The State of Wikimedia Research

In 2008, Mako Hill was about to start his first year as a social science graduate student at the Massachusetts Institute of Technology where he hoped to study, among other things, organizational processes that had driven Wikipedia’s success. Mako felt it would behoove him to become better connected to the recent academic scholarship on Wikipedia. He was also looking for a topic for a talk he could give at Wikipedia’s annual community conference, called “Wikimania,” which was going to be hosted by the Library of Alexandria in Egypt. Attempting to solve both problems at once, Mako submitted a session proposal for Wikimania suggesting that he would summarize all of the academic research about Wikipedia published in the previous year in a talk entitled “The State of Wikimedia Scholarship: 2007–2008.”

Happily, the proposal was accepted. Two weeks before Wikimania, Mako did a Google Scholar search to build a list of papers he needed to review. He found himself facing nearly eight hundred publications. When Mako tried to import the papers from the search results into his bibliographic management software, Google Scholar’s bot detection software banned his laptop. Presumably, no human could (or should!) read that many papers.

Mako never did read all the papers that year, but he managed to create a talk synthesizing some key themes from the previous year in research. Since then, Mako recruited Aaron Shaw to help create new versions of the talk on a yearly basis. Working together since 2008, the two authors of this chapter have collaborated on a “State of Wikimedia Scholarship” talk nearly every year. With a growing cast of collaborators, we sort through the huge pile of published papers with the term “Wikipedia” in their title or abstracts from the past year. Increasingly, we incorporate papers that analyze other communities supported by the Wikimedia Foundation. Each time around, we select five to eight themes that we think capture major tendencies or innovations in research published in the previous year. For the presentation, we summarize each theme and describe an exemplary paper (one per theme) to the Wikimania audience.

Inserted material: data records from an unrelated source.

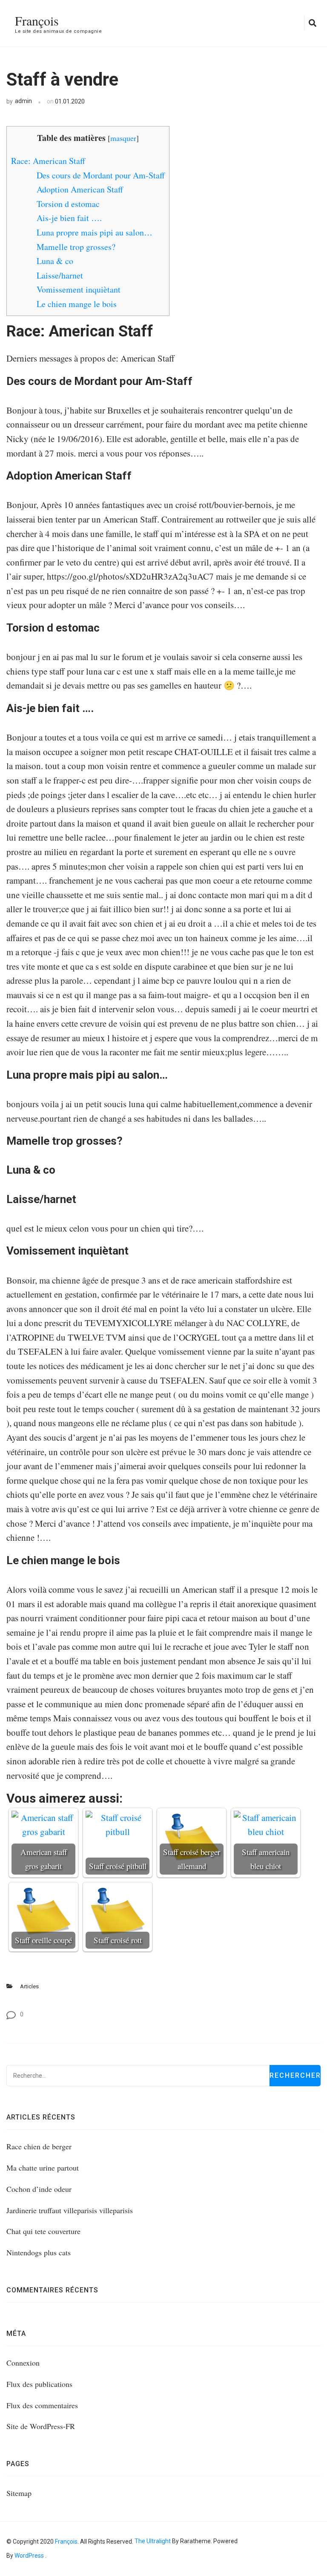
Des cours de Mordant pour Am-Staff (101, 175)
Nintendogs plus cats (38, 2252)
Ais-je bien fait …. (69, 218)
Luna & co (55, 261)
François (37, 20)
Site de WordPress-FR (40, 2426)
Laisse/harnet (60, 275)
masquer (123, 138)
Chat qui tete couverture (43, 2231)
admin (23, 101)
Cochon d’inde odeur (39, 2189)
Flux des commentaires (42, 2405)
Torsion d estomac (68, 204)
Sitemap (19, 2493)
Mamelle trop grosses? (76, 247)
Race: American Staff (48, 161)
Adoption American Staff (80, 189)
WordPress (29, 2555)
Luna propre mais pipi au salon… (94, 232)
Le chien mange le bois (77, 304)
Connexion (23, 2363)
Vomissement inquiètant (78, 289)
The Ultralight (152, 2541)
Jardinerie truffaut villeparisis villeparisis (69, 2210)
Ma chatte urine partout (42, 2167)
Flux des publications (39, 2384)
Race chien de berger (39, 2146)
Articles (29, 1986)
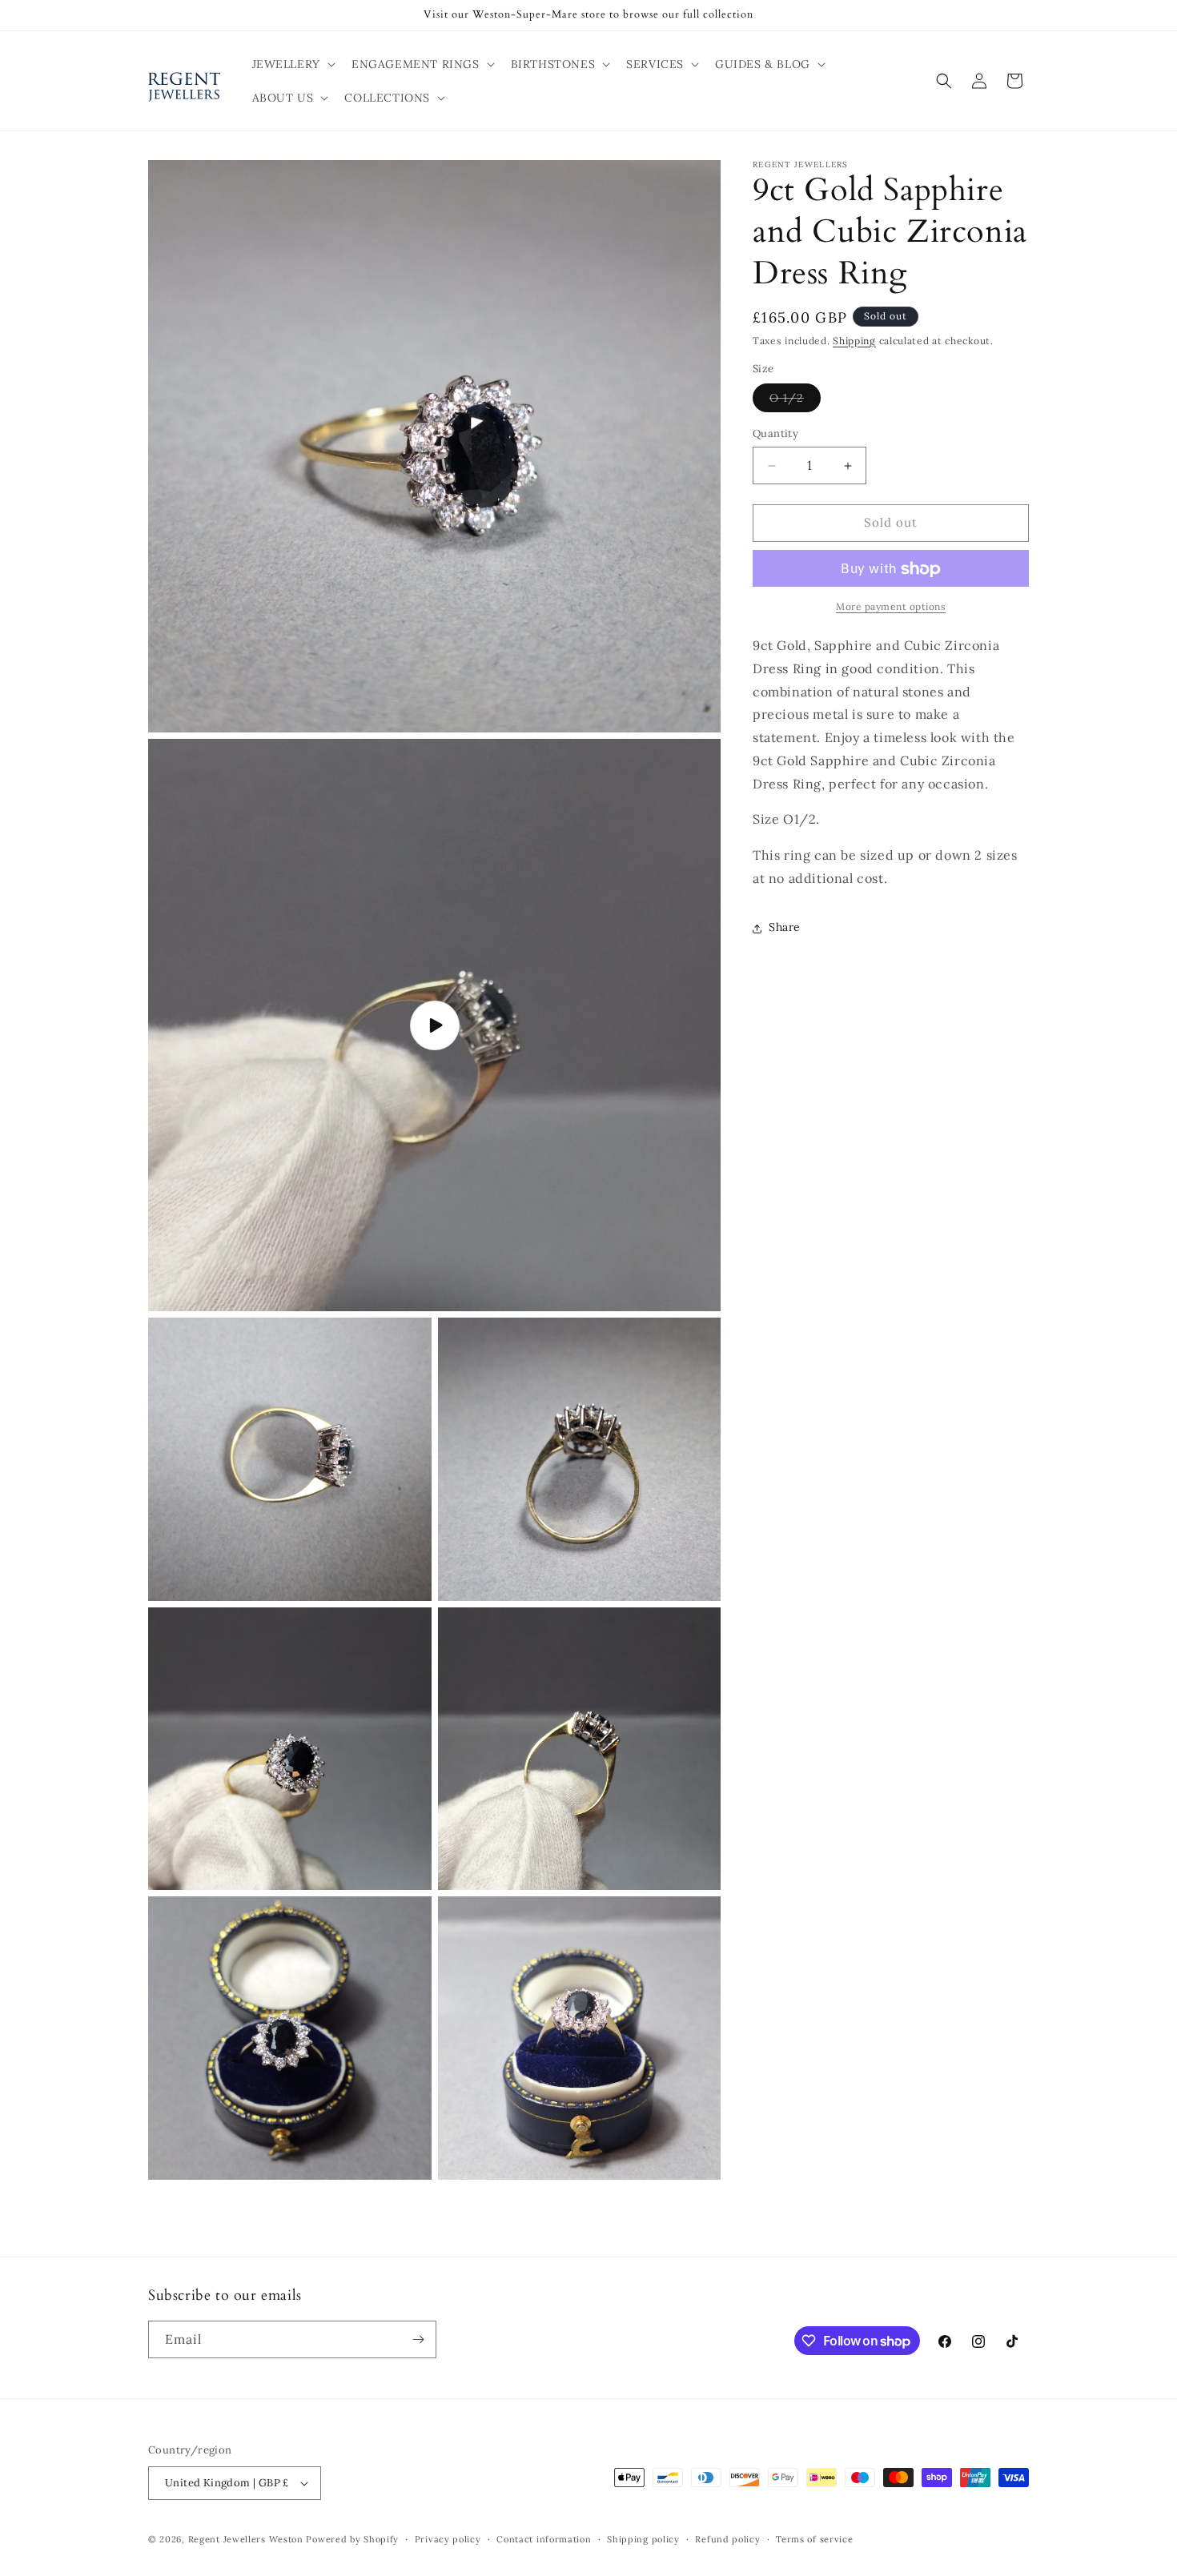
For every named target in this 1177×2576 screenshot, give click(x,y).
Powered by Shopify (352, 2539)
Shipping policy (643, 2539)
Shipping (854, 341)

Over the first twenty-years of the project’s life, Wikipedia research has connected researchers who have formed a new interdisciplinary field. We have each coordinated the program of the International Symposium on Open Collaboration (OpenSym), a conference started in 2005 as WikiSym. As part of this work, we helped coordinate papers in a track dedicated to “Wikipedia and Wikimedia research.” Each year the Web Conference (formerly WWW) hosts a workshop that focuses on Wikipedia and Wikimedia research. Since 2011, volunteers have helped create a monthly “Wikimedia Research Newsletter” which is published in English Wikipedia’s newsletter The Signpost and provides a sort of monthly version of our annual talk. The Wikimedia Foundation runs a monthly “research showcase” where researchers from the around the world can present their work. There is an active mailing list for Wikimedia researchers.

As the graph in figure 11.1 suggests, these venues capture only a tiny fraction of Wikimedia research. Our attempt to characterize this body of research in this chapter draws from our experience preparing the annual Wikimania talk each year and from our experience in these other spaces. Like our Wikimania talk, this chapter remains incomplete and aims to provide a brief tour of several important themes. Others have published literature reviews of Wikipedia and Wikimedia research which make attempts to provide more comprehensive—although still limited—approaches.1 Our experience watching Wikipedia scholarship grow and shift has led to one overarching conclusion: Wikipedia has become part of the mainstream of every social and computational research field we know of. Some areas of study, such as the analysis of human computer interaction, knowledge management, information systems, and online communication, have undergone profound shifts in the past twenty years that have been driven by Wikipedia research. In this process, Wikipedia has acted as a shared object of study that has connected a range of disparate academic fields to each other.

Figure 11.1 Number of items returned for Google Scholar for publications containing “Wikipedia” in the title by year of publication.

Wikipedia as a Source of Data

Perhaps the most widespread and pervasive form of Wikipedia research is not research “about” Wikipedia at all, but research that uses Wikipedia as a convenient data set to study something else. This was the only theme that showed up every single year during the nine years that we presented the “State of Research” review.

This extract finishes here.